En choisissant d’entrer par la passion – ce moment où l’amour et la mort se rejoignent – dans l’œuvre de Richard Wagner, Joëlle Bouvier n’a pas choisi la facilité, même si la chorégraphe a toujours su exprimer l’ardeur des sentiments. Toujours est-il que les torrents de musique wagnériens se prêtent difficilement à la danse, surtout quand il s’agit d’un opéra aussi massif que Tristan où les airs se dissolvent dans des profondeurs océaniques. Joëlle Bouvier, qui a vécu avec Wagner pendant plus d’un an pour créer ce Tristan et Isolde chorégraphique, où « dans chaque creux de la musique, il y a un mouvement qui se cache », a repris à son compte la phrase d’Isadora Duncan : « Comprenez-vous la tâche gigantesque qui nous attend si nous voulons délivrer le mouvement torrentiel lové à l’intérieur de la musique ? Ceci sera la naissance glorieuse de la danse. »

Galerie photo Gregory Batardon

En choisissant la version de la production de 1982 par Deutsche Grammophon, avec Margaret Price, René Kollo, Dietrich Fischer-Dieskau, sous la baguette de Carlos Kleiber, la chorégraphe pose déjà un regard sur les nuances qu’elle va développer dans ses personnages : pas de voix trop lourdes, de la passion mais de la tendresse, de la force mais aussi quelque chose de ténu, de fragile, une ombre dans l’airain wagnérien.

Intelligemment construit, le ballet a réduit les trois actes de l’opéra (qui dure 4h30) à une heure et demie de danse pure, livrant l’essentiel de ce drame musical et peut-être un peu plus, car au fond, la tourmente des corps plonge à merveille dans la matière wagnérienne de la musique.

Galerie photo Gregory Batardon

Le premier acte baigne dans une atmosphère toute maritime. On est d’ailleurs frappé par les reminiscences du Vaisseau fantôme qui s’immiscent subrepticement dans ce Tristan. La mer revient en ressac dans les mouvements, dans les voix d’hommes lointaines, qui plantent le décor de cette tragédie atmosphérique.

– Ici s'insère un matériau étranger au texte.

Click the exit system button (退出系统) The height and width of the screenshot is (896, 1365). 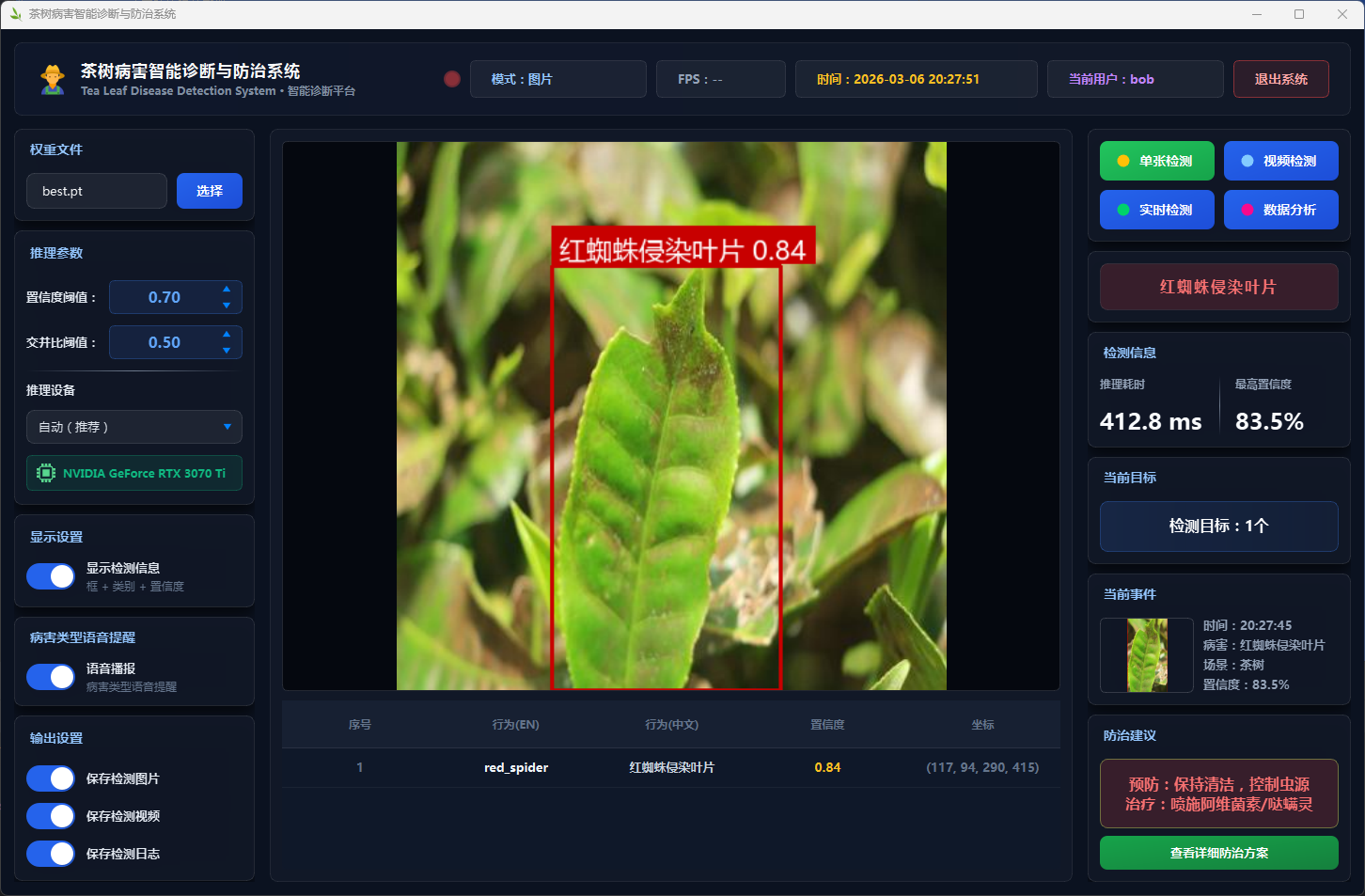[1280, 79]
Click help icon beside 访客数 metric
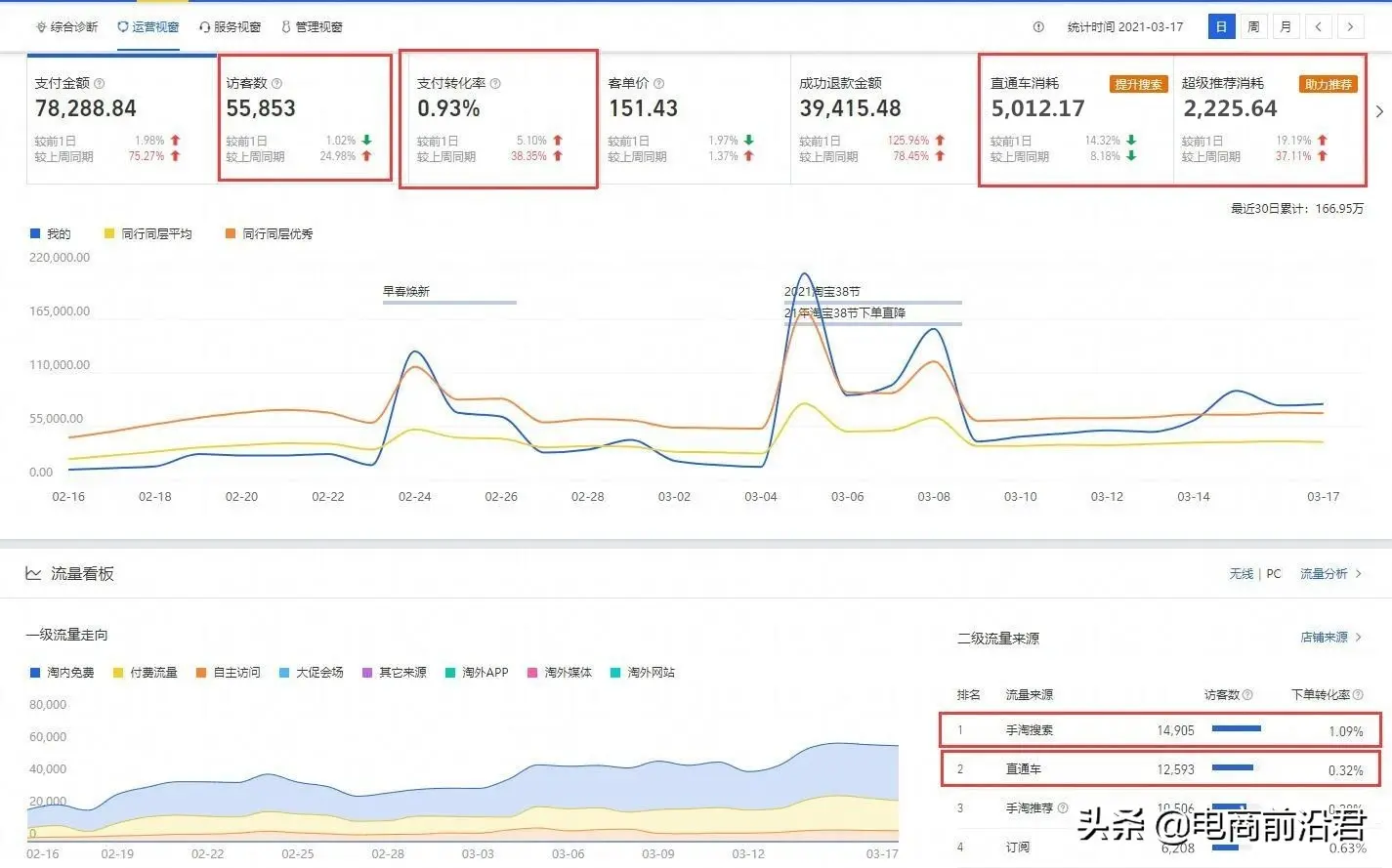Image resolution: width=1392 pixels, height=868 pixels. (276, 84)
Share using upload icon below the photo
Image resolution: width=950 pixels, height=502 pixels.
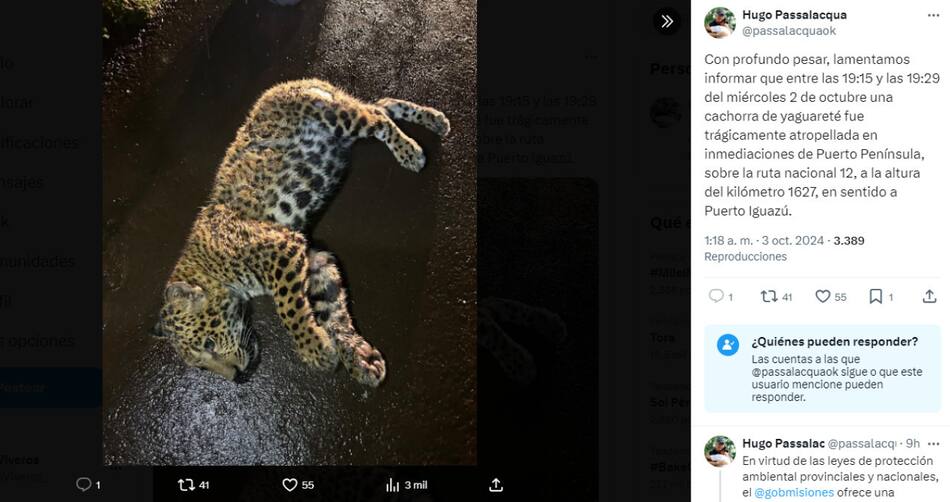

Dès le départ, Joëlle Bouvier nous fait entendre que le drame s’est noué en amont. Des scènes surgissent du noir, comme impressionnées par d’anciens rêves, Isolde brandit une épée, des groupes se forment ralentis par des souvenirs de batailles, qui se découvrent et disparaissent. Peu à peu, la scène prend son souffle, s’amplifie sous la pression du chant : Tristan et Isolde se rencontrent et sombrent immédiatement dans le flot impétueux de la danse.

Galerie photo Gregory Batardon

L’équilibre entre le groupe, qui joue littéralement comme un chœur antique, et les protagonistes : Isolde (Sarawanie Taratanit), Tristan (Geoffrey van Dyck), Marke (Armando Gonzalez Besa), et le Témoin (Sara Shigenari) (qui allie en un seul rôle Brangäne, le destin et une présence énigmatique), est remarquablement distribué. Les danseurs du Ballet de l’Opéra de Genève devenant le gonflement des vagues, les marins obstinés du temps qui passe, les courbes d’un littoral, le tranchant d’une lance.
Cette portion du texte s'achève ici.